Adrenalina buzuje we mnie wściekle. On chciał mnie zadźgać sztyletem! Mój własny chłopak! W sumie uwzględniając, że i tak wkrótce będzie chciał mnie zabić nie powinno mnie to dziwić, ale jestem w szoku.
- Powiedziałem, że kiedy indziej ci to wytłumaczę – jego ton zrobił się szorstki, co mnie jeszcze bardziej zdziwiło i trochę przeraziło.
Wziął głęboki wdech.
- Wybacz mi, poniosło mnie – teraz mówił już normalnym głosem. - Proszę pozwól mi wszystko wyjaśnić kiedy indziej, wtedy ci wszystko powiem, obiecuje.

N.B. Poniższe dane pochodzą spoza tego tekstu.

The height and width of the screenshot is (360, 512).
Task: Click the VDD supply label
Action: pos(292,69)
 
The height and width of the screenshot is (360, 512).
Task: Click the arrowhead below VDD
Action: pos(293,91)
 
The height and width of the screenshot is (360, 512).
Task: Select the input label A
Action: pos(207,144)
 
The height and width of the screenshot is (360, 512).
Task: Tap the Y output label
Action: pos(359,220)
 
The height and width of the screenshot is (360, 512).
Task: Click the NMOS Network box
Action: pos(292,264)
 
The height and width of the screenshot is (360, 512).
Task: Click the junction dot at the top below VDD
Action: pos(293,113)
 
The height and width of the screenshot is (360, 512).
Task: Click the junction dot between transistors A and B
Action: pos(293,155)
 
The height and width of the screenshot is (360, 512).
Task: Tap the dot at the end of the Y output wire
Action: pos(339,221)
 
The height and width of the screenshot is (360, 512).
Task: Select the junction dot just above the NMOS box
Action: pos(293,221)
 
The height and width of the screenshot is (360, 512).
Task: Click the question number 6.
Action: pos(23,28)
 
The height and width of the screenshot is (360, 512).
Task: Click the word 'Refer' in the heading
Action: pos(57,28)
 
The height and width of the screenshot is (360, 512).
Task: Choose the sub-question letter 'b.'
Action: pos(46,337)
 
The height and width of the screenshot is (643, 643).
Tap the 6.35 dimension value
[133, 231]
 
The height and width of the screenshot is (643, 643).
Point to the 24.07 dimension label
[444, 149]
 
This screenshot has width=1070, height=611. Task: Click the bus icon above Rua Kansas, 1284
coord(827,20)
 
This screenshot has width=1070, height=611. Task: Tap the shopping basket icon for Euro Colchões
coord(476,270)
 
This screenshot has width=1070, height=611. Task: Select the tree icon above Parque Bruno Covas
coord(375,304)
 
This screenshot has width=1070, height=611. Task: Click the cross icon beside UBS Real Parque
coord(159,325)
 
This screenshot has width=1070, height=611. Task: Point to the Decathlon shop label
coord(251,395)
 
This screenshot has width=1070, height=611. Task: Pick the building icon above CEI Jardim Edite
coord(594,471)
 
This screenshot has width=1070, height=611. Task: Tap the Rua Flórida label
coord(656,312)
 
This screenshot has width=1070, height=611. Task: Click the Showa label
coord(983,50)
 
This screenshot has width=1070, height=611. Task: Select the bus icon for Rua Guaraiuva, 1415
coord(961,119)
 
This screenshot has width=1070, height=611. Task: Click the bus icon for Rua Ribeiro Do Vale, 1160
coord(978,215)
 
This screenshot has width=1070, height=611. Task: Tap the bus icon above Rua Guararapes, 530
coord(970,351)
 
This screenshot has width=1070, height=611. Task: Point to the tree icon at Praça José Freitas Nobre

Teraz nie myślimy racjonalnie.
- Dobrze – mowie lecz nadal patrzę na niego sceptycznie. Przestaje mu powoli ufać. - Wracajmy – nie mam zamiaru spędzić tu z nim więcej czasu.
Już po chwili byliśmy u siebie i rozeszliśmy się bez słowa. Artur powiedział mi tylko kiedy i gdzie mamy się spotkać. To wszystko podoba mi si coraz mniej,
Okazuje się, że wszystkie podróże w przyszłość jakie odbyłam i w których widziałam siebie i Artura były ostrzeżeniem, każda podróż co do joty, a ja głupia dałam się nabrać, że los mi każe się trzymać blisko niego, kiedy jest całkowicie odwrotnie.